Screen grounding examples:
:::::

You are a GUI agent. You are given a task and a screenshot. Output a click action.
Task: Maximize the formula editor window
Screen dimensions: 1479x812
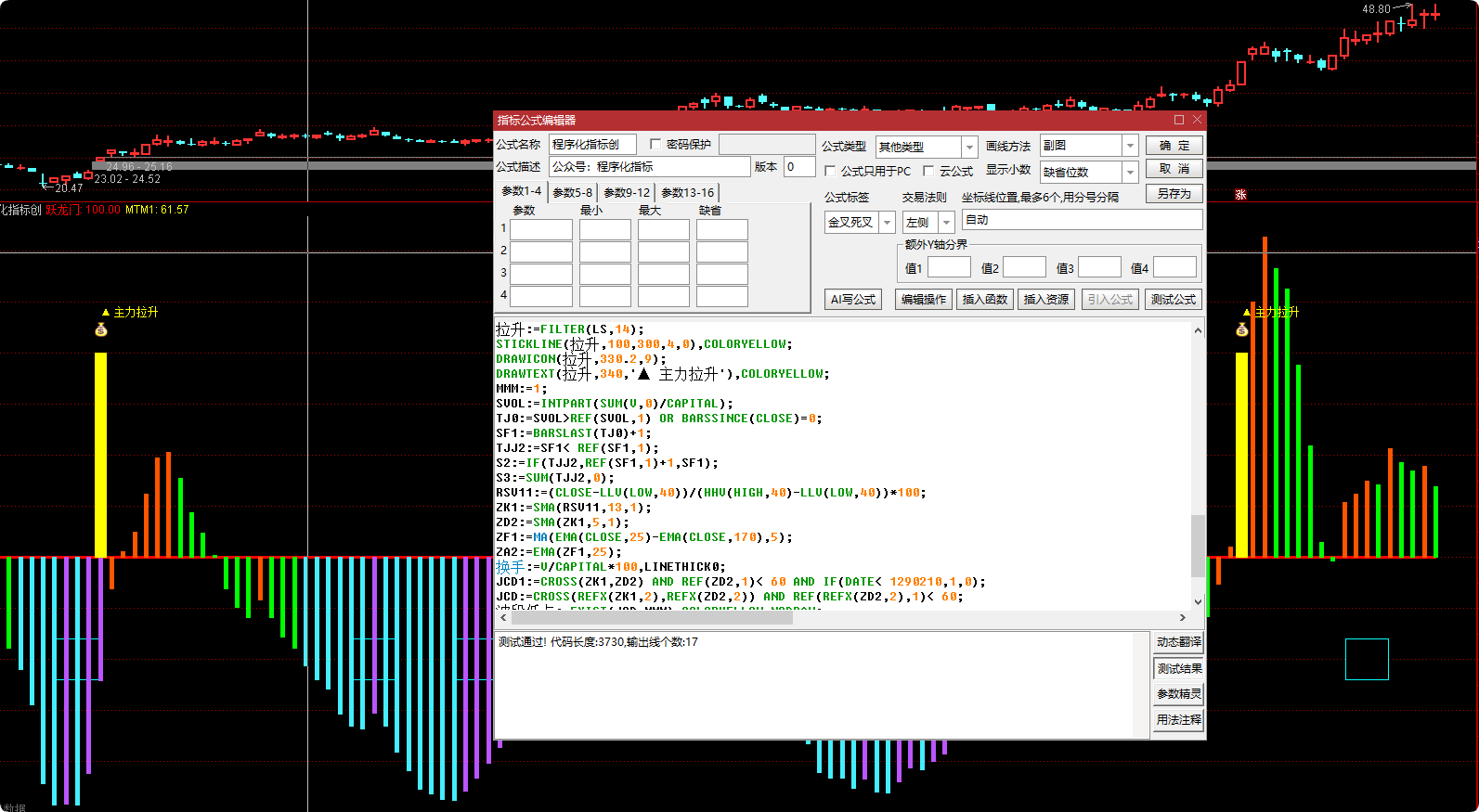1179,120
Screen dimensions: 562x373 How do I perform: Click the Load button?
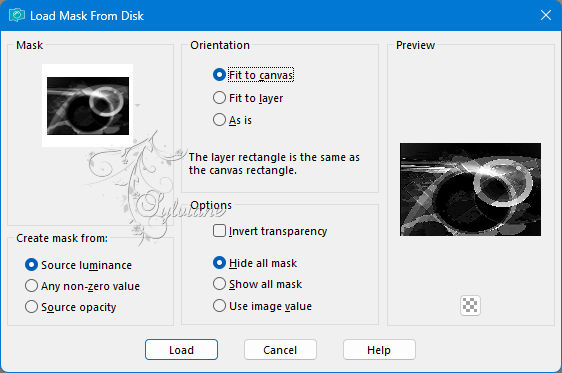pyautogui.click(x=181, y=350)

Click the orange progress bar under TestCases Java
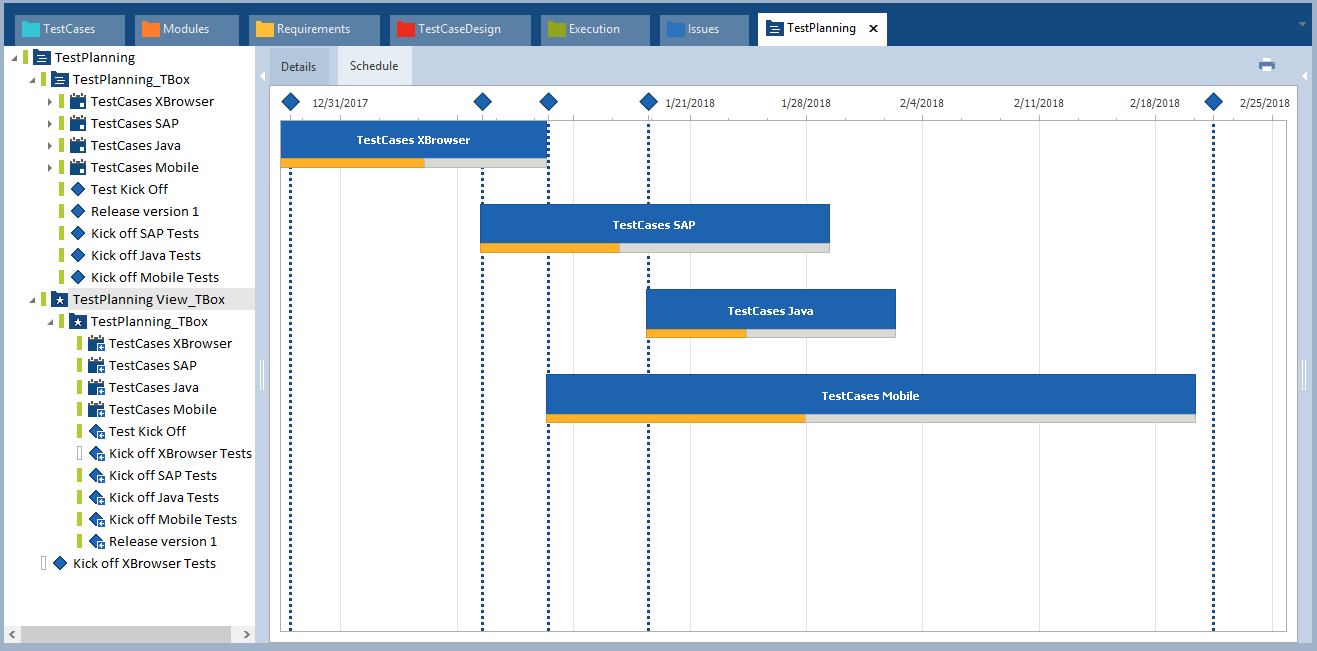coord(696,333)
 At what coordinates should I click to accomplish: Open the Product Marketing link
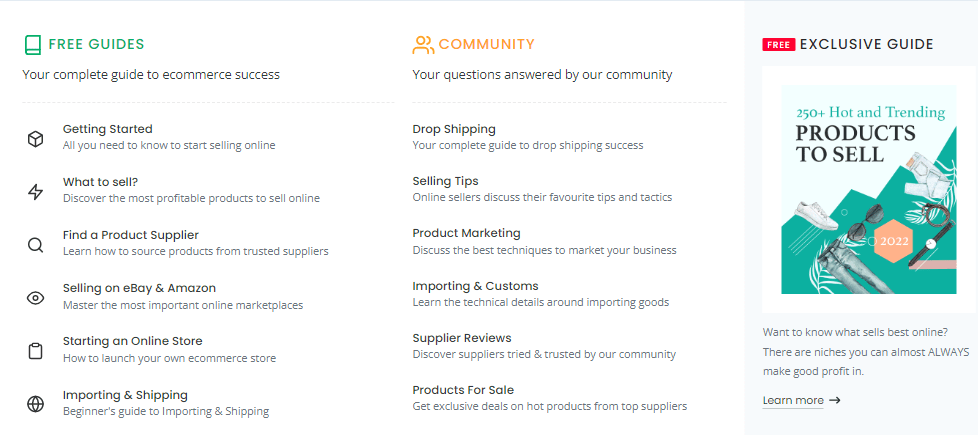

:::::

__WORK INSTRUCTIONS__. Reproduce the lines above, swapping "Screen dimensions" for "Display resolution" and leaving everything else unchanged. Omit the pictures from your answer.

__REPLY TO THE TASK__.
You are a GUI agent. You are given a task and a screenshot. Output a click action.
Task: Maximize the formula editor window
Display resolution: 1479x812
1179,120
Display resolution: 562x373 How do I perform: Click the Load button?
pyautogui.click(x=181, y=350)

Click the orange progress bar under TestCases Java
coord(696,333)
 At what coordinates should I click to accomplish: Open the Product Marketing link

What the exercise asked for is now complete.